My name is Shirleen Prasad. I am a 3rd year Macquarie University PhD student based at CSIRO. My project investigates the genetic basis of reduced stress resistance in domesticated Queensland fruit flies (Q-fly), Bactrocera tryoni. Before joining Data School, I mostly used excel for data analysis and could only perform basic statistical analysis in R. Gaining competence in R through this course has given me confidence in using R independently.

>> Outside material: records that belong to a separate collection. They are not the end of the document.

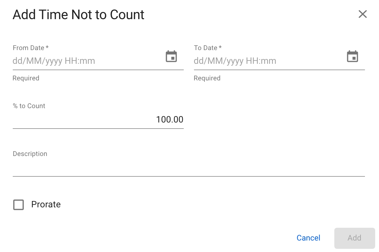Open the From Date calendar picker
Screen dimensions: 379x252
(171, 56)
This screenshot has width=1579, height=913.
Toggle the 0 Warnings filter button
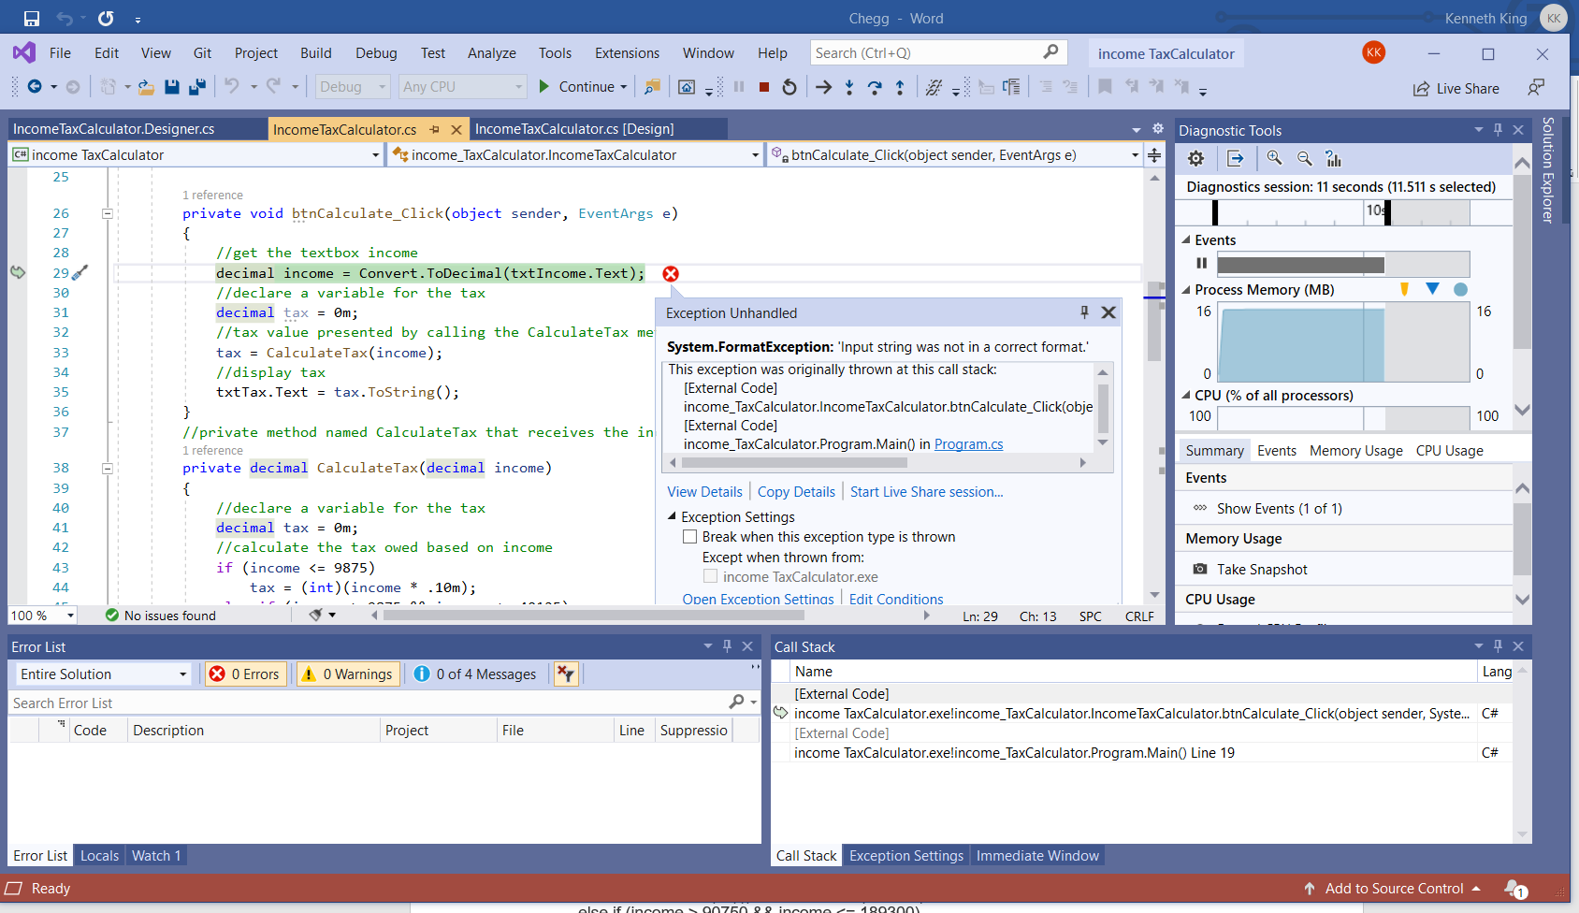click(348, 674)
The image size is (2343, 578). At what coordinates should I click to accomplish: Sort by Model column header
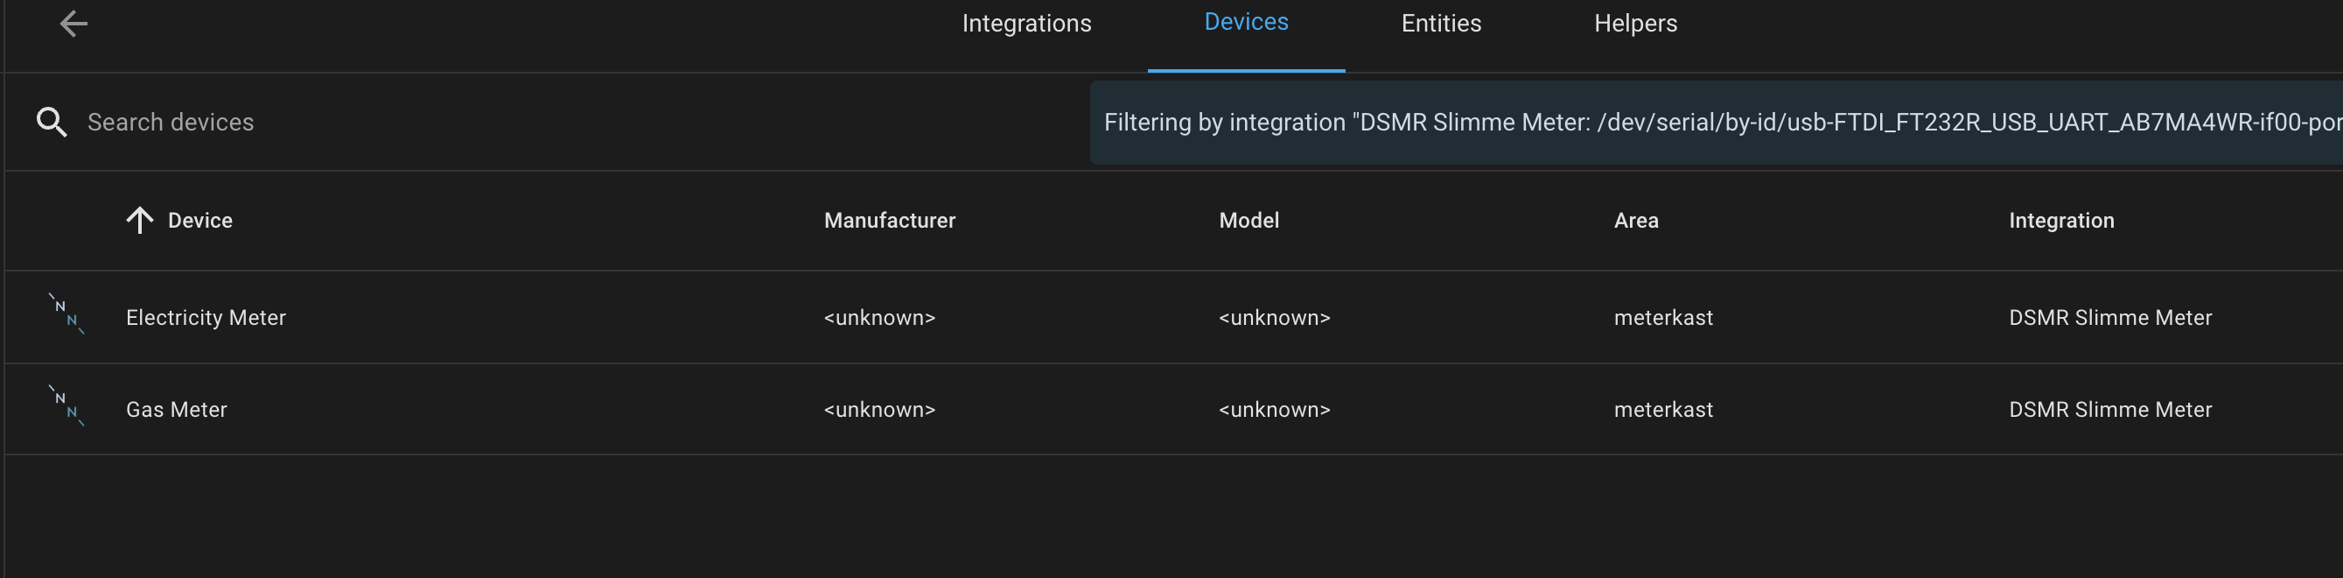click(1248, 220)
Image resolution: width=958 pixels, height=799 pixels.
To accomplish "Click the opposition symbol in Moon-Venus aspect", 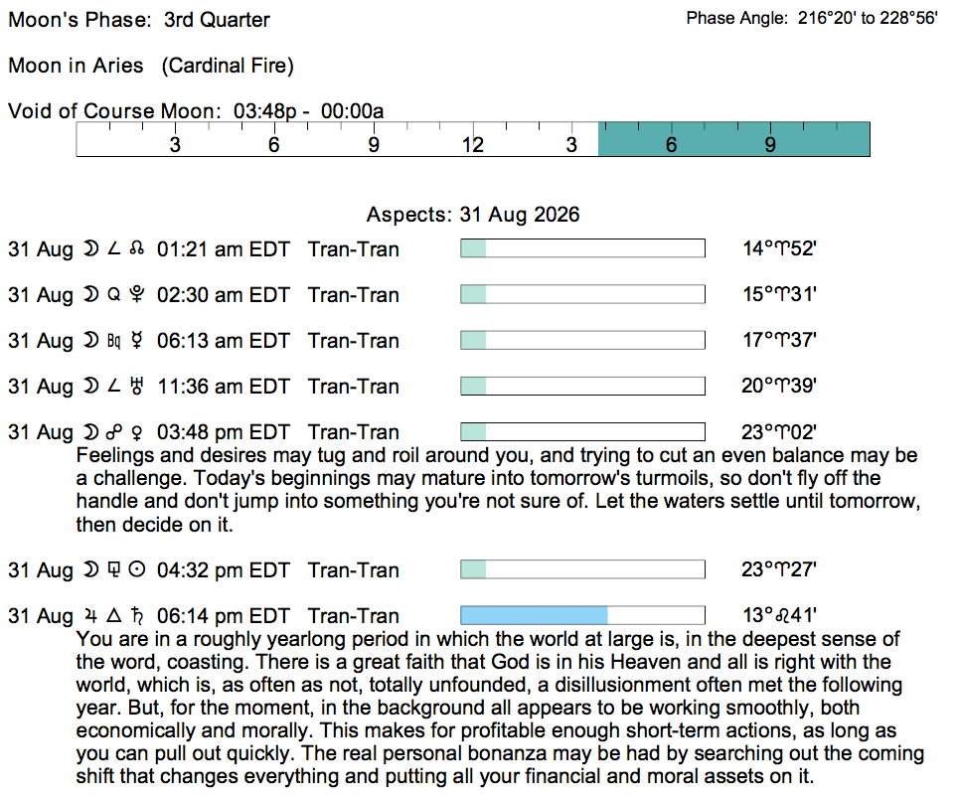I will tap(113, 432).
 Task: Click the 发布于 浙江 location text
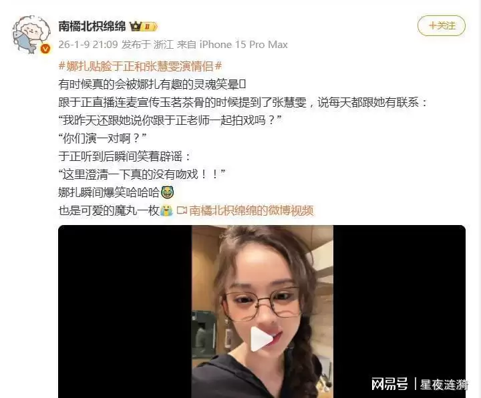pyautogui.click(x=148, y=45)
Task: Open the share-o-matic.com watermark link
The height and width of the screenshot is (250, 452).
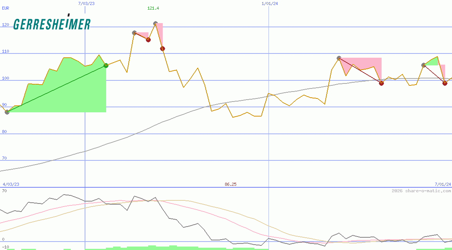Action: click(x=421, y=191)
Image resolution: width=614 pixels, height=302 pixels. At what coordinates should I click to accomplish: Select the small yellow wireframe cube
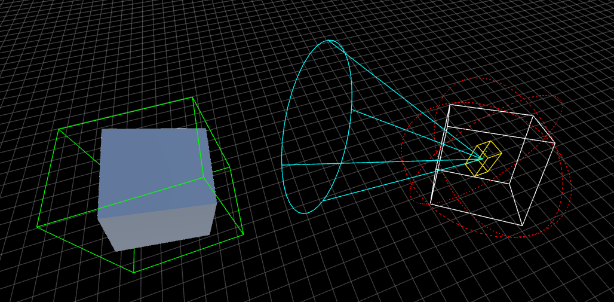click(484, 158)
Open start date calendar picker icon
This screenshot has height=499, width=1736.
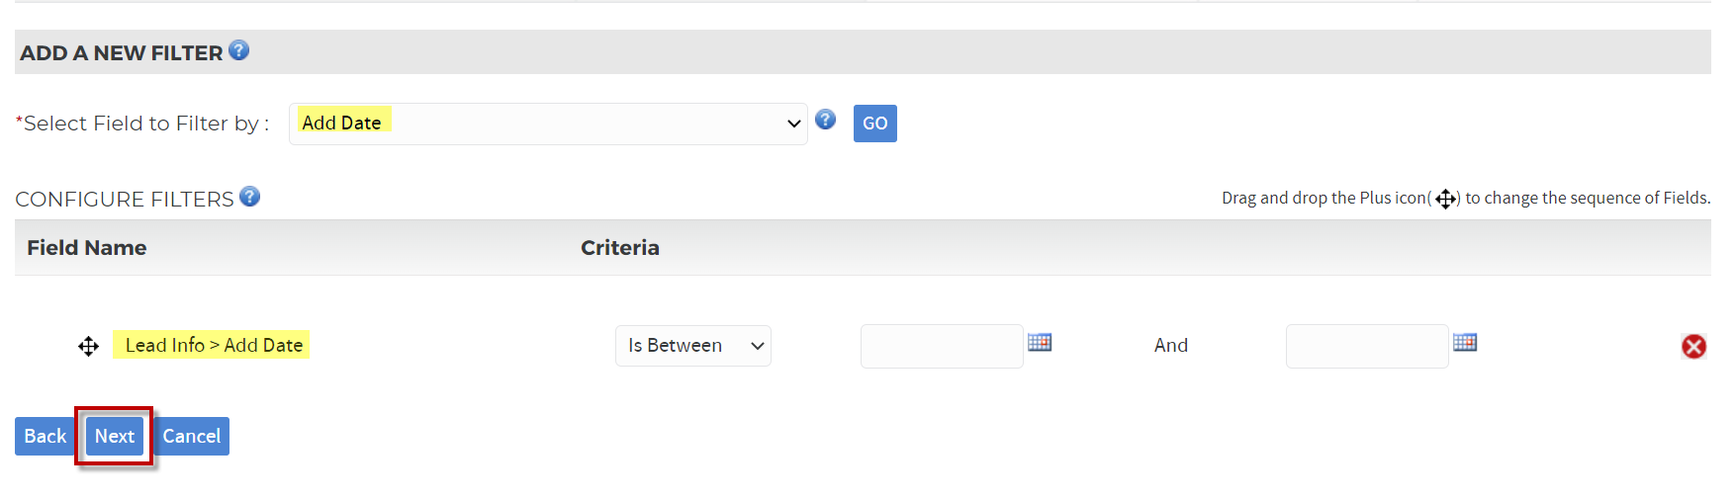tap(1040, 342)
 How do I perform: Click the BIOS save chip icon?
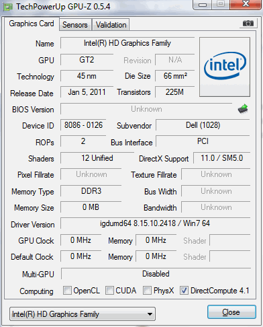243,109
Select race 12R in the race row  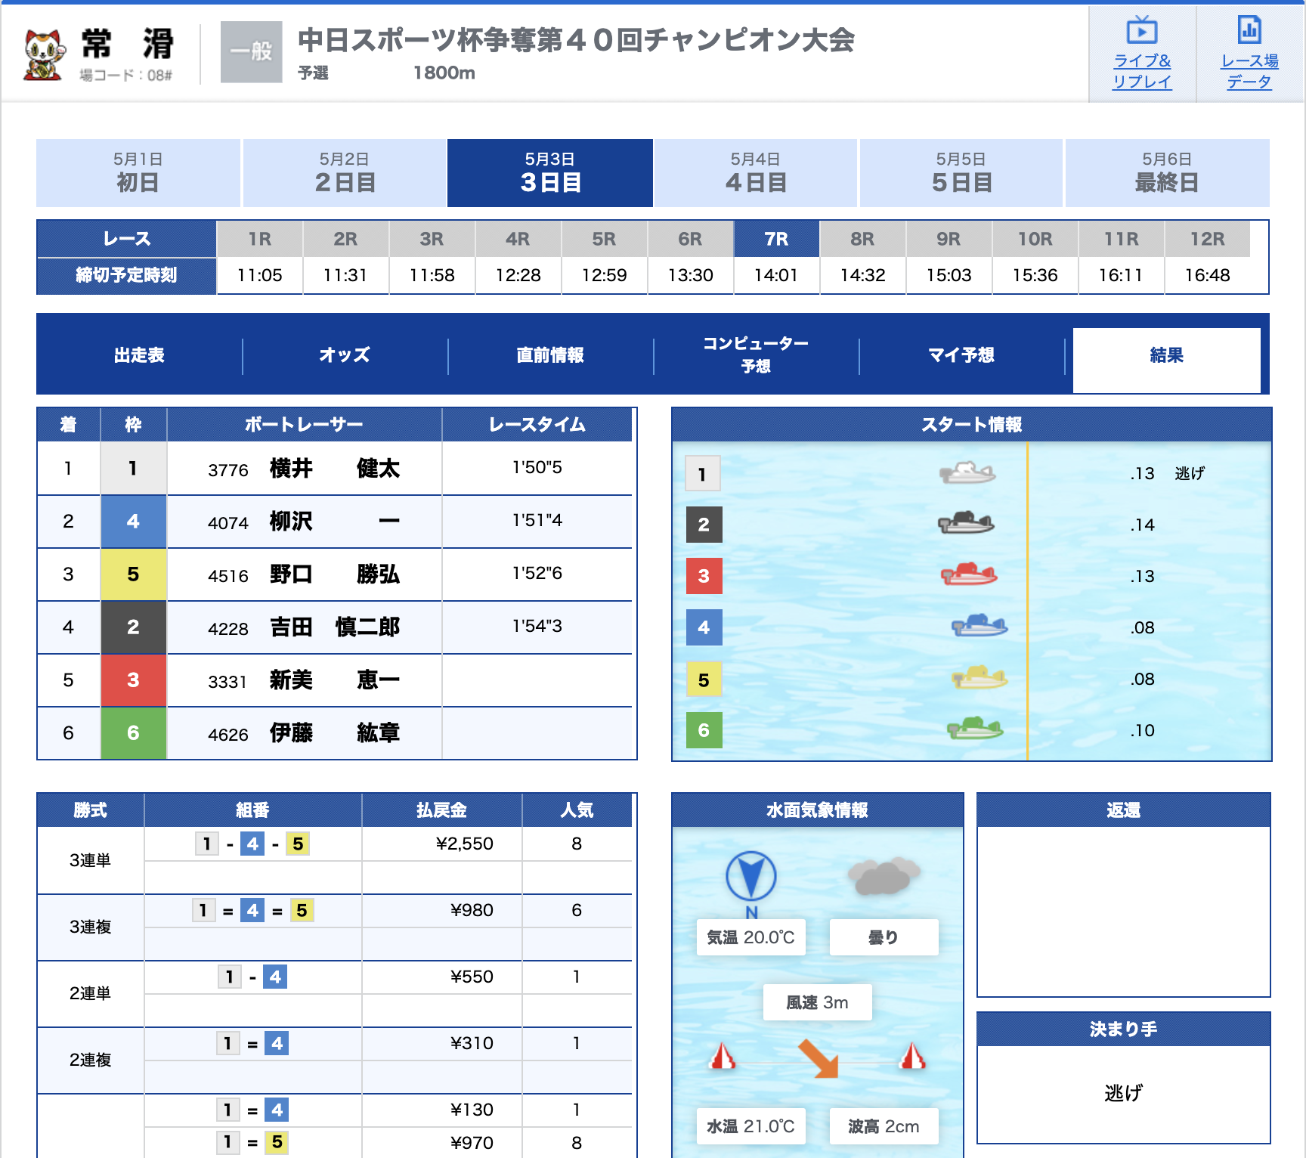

The Sterile Insect Technique (SIT) is currently being investigated to control Q-fly populations in Australia. This technique involves rearing a large number of flies over multiple generations under laboratory conditions and releasing the sterilsed males in the wild. The wild populations are controlled when the released males successfully inseminate the wild females so they do not produce viable offspring. However, Q-flies reared in captive environments might have lower chances of survival, dispersal and mating in the field due to stressful environmental conditions such as low humidity, dehydration and starvation, compromising their efficacy as SIT agents. My goal is to elucidate the genetic basis of desiccation resistance and how it changes during domestication by making Q-fly isofemale lines from diverse geographical regions in Australia, characterizing them for desiccation resistance, setting up mapping crosses between phenotypically divergent lines and using modern quantitative genomics to identify genomic regions associated with desiccation resistance.
Abundant natural variation in desiccation resistance was observed amongst isofemale lines from regions Brisbane (BR), Mareeba (MB), Narrabri (NAB) and Utchee Creek (UT) as shown in Figure 2. Figure 3 shows that in a subset of these isofemale lines, phenotypic differences persisted over many generations, indicating that in those lines genetic variation in desiccation resistance has been successfully retained. The most and least tolerant isofemale lines exhibiting minimal intra-line variation were selected as the parental lines to initiate mapping crosses. Figure 4 shows phenotypic distribution of the F4, F5 and F6 progenies from the genetic cross.
Bioassay | Generation | Locality | Cage | Line | Replicate | n | Hours |
---|---|---|---|---|---|---|---|
3 | 10 | Narrabri | NAB2R1 | NAB2 | R1 | 15 | 25.9 |
3 | 10 | Brisbane | BR39R1 | BR39 | R1 | 20 | 25.9 |
3 | 10 | Mareeba | MB46R2 | MB46 | R2 | 20 | 27.3 |
3 | 10 | Narrabri | NAB11R1 | NAB11 | R1 | 20 | 27.3 |
8 | 16 | Narrabri | NAB28R2 | NAB28 | R2 | 20 | 29.8 |
7 | 15 | Narrabri | NAB11R1 | NAB11 | R1 | 20 | 32.3 |
4 | 11 | Narrabri | NAB11R1 | NAB11 | R1 | 20 | 34.9 |
For this project, I have used the R version 4.0.0 and the digital tools tidyverse, ggplot2, kableExtra, cowplot and rmisc.
,
Most of my time went into tidying up and cleaning the raw data. This crucial step was a good learning experience for me. I learnt the importance of “tidy” data and explored the numerous functions in tidyr that could be used for transforming messy data. I used the help functions in R and tips on stackoverflow to resolve the challenges I encountered when coding.
Learning R was essential for my PhD journey. Before joining Data School, I had limited skills for processing data in R and learning on my own had been very slow. The Data School has been an amazing experience and I have certainly improved my coding skills. I have been able to effectively apply the skills learnt at Data School to tidy and analyse my own data and share Git repositories with my team members for collaboration. The friendly environment and awesome efforts from the instructors provided a positive learning experience. I will continue to use R to analyse and report three large datasets from my PhD project: desiccation resistance data; genomics data and metabolomics data.